Google Cloud 導入事例:
株式会社セブン-イレブン・ジャパン 様
店舗従業員の負荷削減のため 検品業務の省力化を実現
~ Google Cloud の持つ フルマネージドサービスを活用して システムを構築 ~
- 2023/04/24
株式会社セブン-イレブン・ジャパン 様(以下「セブン-イレブン・ジャパン」、敬称略)は、加盟店の業務負荷を削減するための 効率化や省人化を進めています。その 一環である 店舗検品省力化は 一部商品向けの導入がすでに完了し、今後 さらに適用商品を広げていく予定です。新たなシステム開発に当たっては 適用商品や店舗拡大に柔軟に対応できるよう、その基盤に Google Cloud を採用しました。
この取り組みについて、共同でシステムを開発した 株式会社野村総合研究所(以下「NRI」)の担当者を交え、お話を伺いました。
- 写真左から、セブン-イレブン・ジャパンの 小野寺 隆 氏、長澤 秀華 氏。
導入の背景・経緯
タイムリーに データ活用できる基盤として Google Cloud を選択
人手不足のなか、加盟店の業務負荷を削減することが セブン-イレブン・ジャパンの重要な課題となっています。そのための施策として導入した 店舗検品省力化とは、商品一つ一つのバーコードをスキャンして検品していた 従来の方法を改め、サプライチェーンのデータを利活用し 検品することで、大幅な省力化を図ろうというものです。データを活用することで 正確性を担保し、弁当・総菜などの フレッシュフードを対象に 2019年からスタートした取り組みも、店舗での作業時間を大幅に圧縮することに成功しました。
この効果を踏まえ、2023年の春からは 常温商品や 冷凍商品などにも 対象を拡大することになりましたが、開発に当たっては システム基盤に Google Cloud を採用することにしました。その狙いについて、セブン-イレブン・ジャパン システム本部 管理システム部の 長澤 秀華 氏は、次のように語ります。

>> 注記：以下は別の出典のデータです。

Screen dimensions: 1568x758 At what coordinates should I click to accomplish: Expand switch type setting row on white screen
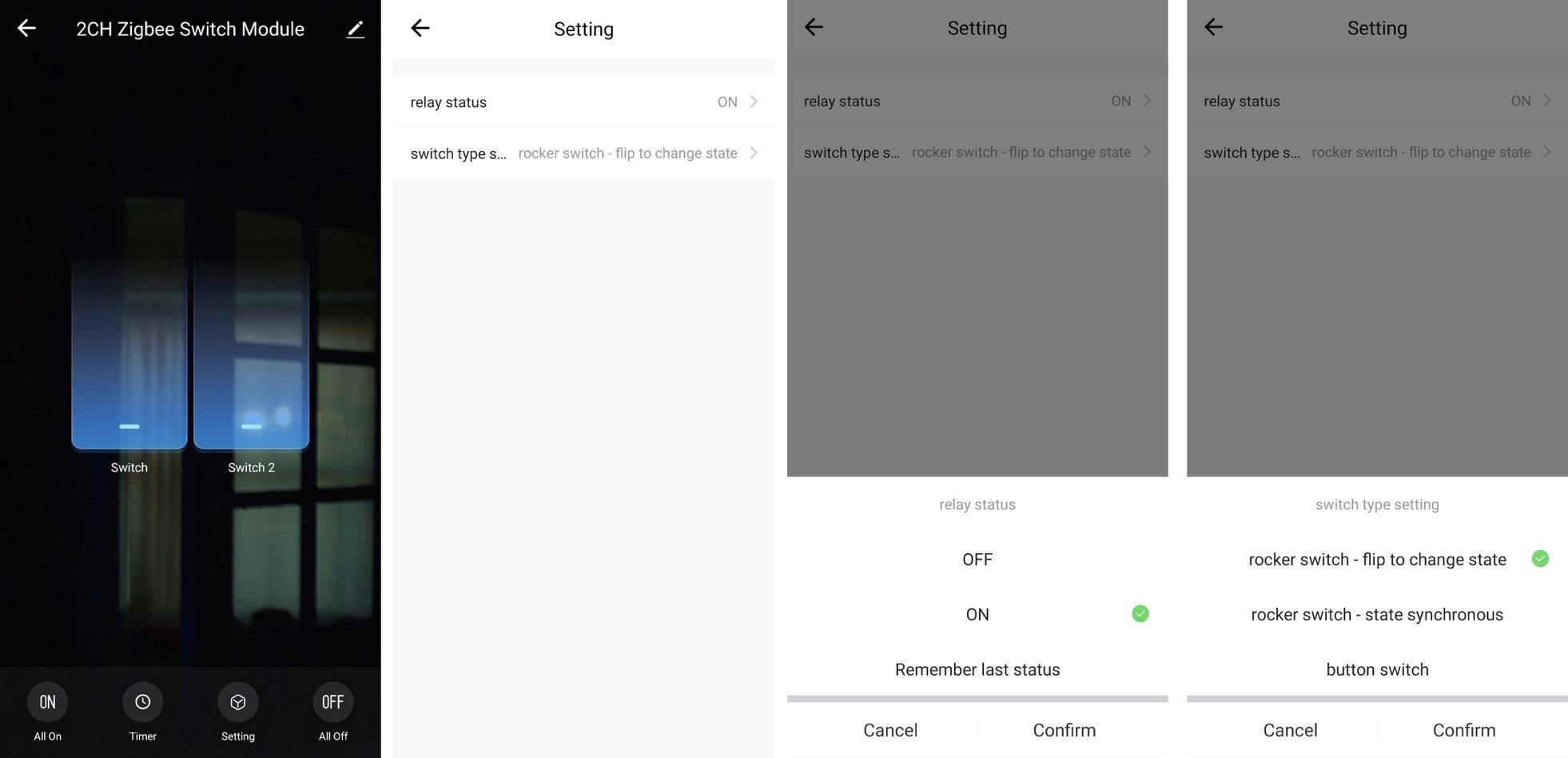tap(583, 153)
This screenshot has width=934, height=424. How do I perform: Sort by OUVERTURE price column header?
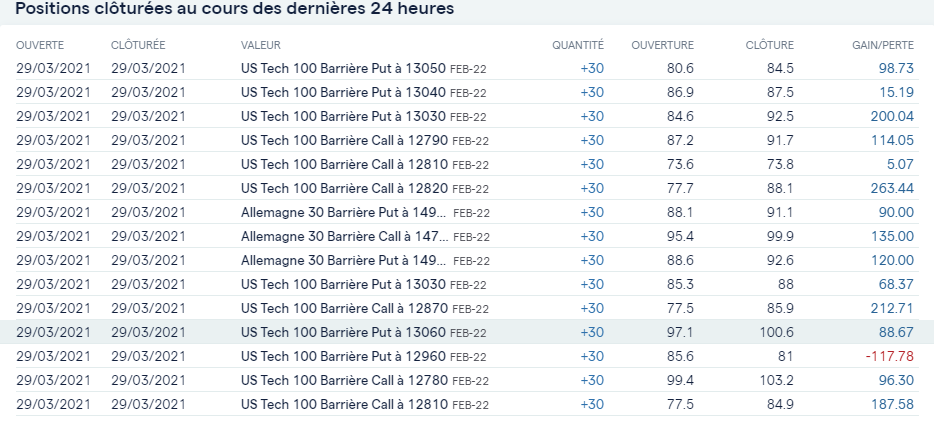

「従来の検品の仕組みとは異なり、今回の新たな仕組みは 仕分けデータを活用して タイムリーに店舗で検品できることが 最大のポイントでした。実現に当たっては、幅広いサービスを持ち、高いパフォーマンスとセキュリティを兼ね備えた Google Cloud を選定し、Google Cloud の マネージドサービスを フル活用して システムを構築しています。将来的には この考え方を さらに大きく活用したいという夢も持っています。すでに Google Cloud 上に『セブンセントラル』という リアルタイムデータ利活用基盤連携を目的とした オープンなシステム基盤を構築していたこともあり、Google Cloud が最適な選択肢と考えました」
- セブン-イレブン・ジャパンの 長澤 秀華 氏。
導入の概要・ポイント
将来のサービスや データ利活用の拡大を見据えた システム設計
今回の仕組みは、センターの仕分けデータを活用して タイムリーに店舗での検品に利用することが 最大のポイントです。そのためには、物流側と店舗側との出荷データ連携を リアルタイムに行う必要があります。これを実現するために バッチ処理的なデータ連携ではなく、API を活用した データ連携をすることにしました。将来のサービスやデータ利活用の拡大を見据え、複数の API を総合的に管理できる Apigee X を活用し、アプリケーションは Google Kubernetes Engine 上での構築とするなど、今後を見据えた 拡張性の高い設計としています。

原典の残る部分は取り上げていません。